An OCX or Object variable receives a 4 byte pointer in the global data section and is initially zero (Nothing). The VarPtr function does not return the address of the object, but the location of the Object variable like ArrPtr.

An array is handled differently. A global array allocates an array descriptor with a size of 124 bytes in the global data section which contains information about the data type, number of dimensions (if specified in the declaration) and upper and lower bounds. The address of the descriptor can be obtained with ArrPtr, the actual memory locations of the array’s elements can be obtained with VarPtr.

The following table specifies the number of bytes required to store a pointer or descriptor for dynamic variables.

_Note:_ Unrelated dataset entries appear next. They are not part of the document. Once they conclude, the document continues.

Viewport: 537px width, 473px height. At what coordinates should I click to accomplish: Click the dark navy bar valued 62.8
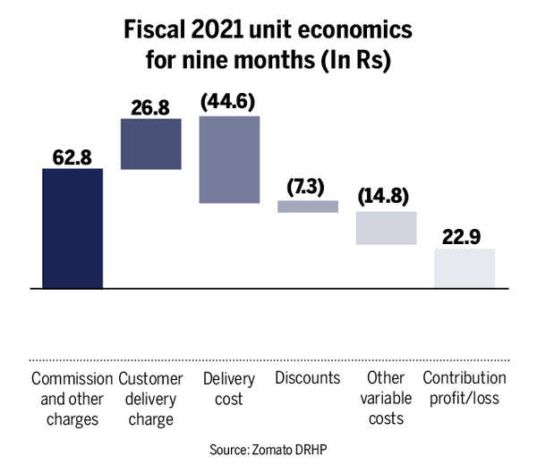coord(72,228)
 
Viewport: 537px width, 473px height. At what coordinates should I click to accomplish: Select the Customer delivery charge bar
coord(150,143)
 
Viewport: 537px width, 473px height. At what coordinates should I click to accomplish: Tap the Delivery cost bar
coord(229,160)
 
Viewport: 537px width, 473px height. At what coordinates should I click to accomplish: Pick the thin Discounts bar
coord(308,207)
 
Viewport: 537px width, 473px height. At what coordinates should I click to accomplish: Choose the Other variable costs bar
coord(386,228)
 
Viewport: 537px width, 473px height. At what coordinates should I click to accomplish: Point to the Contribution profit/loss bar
coord(464,268)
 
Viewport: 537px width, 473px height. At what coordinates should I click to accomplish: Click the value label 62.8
coord(72,156)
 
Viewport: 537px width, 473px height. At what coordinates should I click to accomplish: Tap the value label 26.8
coord(150,106)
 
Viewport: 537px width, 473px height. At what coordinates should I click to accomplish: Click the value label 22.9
coord(464,236)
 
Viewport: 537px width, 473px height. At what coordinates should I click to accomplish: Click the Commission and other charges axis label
coord(72,387)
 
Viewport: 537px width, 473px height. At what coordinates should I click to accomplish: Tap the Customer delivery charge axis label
coord(150,398)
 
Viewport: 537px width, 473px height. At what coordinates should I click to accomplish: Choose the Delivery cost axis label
coord(229,387)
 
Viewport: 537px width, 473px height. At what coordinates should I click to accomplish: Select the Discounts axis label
coord(307,377)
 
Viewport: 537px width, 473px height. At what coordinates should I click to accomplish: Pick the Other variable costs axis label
coord(386,398)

Variable type   Memory requirement
String 4 bytes
Array 124 bytes (descriptor)
Hash 8 bytes (descriptor: pointer + data type)
Object 4 bytes
Variant 16 bytes

For all dynamic variables the runtime uses malloc() to obtain the required memory. The malloc() function uses the Windows API HeapAlloc(), so the data for the dynamic variables is stored on the heap.

Local variables
Almost the same can be told for local variables, except that they are stored on the stack. When the compiler encounters a local variable declaration it calculates the offset to the stack pointer, which is then entered in the variable-database. Any reference to a local variable is then replaced with this offset value. The location of a variable of a primary data type can be obtained with VarPtr, ArrPtr, V:, or the * – operator. These functions return the calculated absolute memory address – relative to the stack pointer - of the local variables at runtime.

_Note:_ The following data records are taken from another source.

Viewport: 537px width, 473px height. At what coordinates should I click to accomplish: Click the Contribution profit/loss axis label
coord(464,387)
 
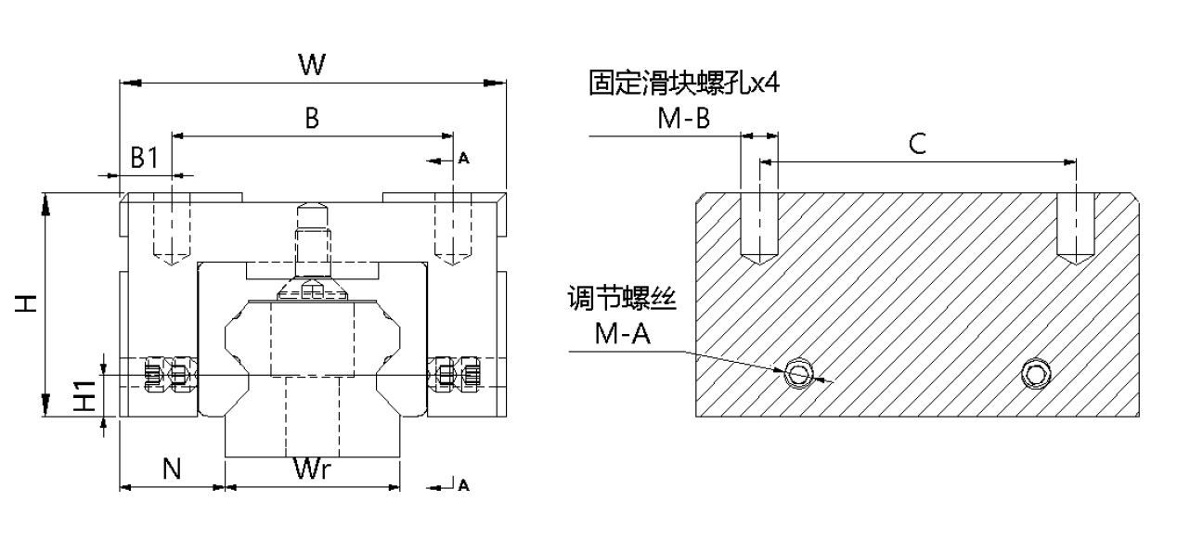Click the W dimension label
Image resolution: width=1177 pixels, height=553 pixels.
coord(312,65)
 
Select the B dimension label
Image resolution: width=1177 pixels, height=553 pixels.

The only difference with global variable creation is the local array declaration. The compiler does not reserve a 124 byte descriptor relative to the stack pointer, but only a 4-byte pointer. When the program is executing the Dim statement allocates the descriptor and the required array memory. An array declaration without specifying a dimension only allocates a dynamic descriptor of 124 bytes at runtime. Note that the Erase command only releases the array elements, the dynamically allocated array-descriptor is not released. This conforms to the functionality of Erase for a global array where the descriptor is static and stored in the global data section.

Note – In GFA-BASIC 32 versions before 2.52 the automatic release of local arrays and local hashes did not work and the program suffered from memory leaks. The local hash could be freed using Hash Erase though, but there was no way to free an array-descriptor. Since then, the automatic release of arrays and hashes is fixed.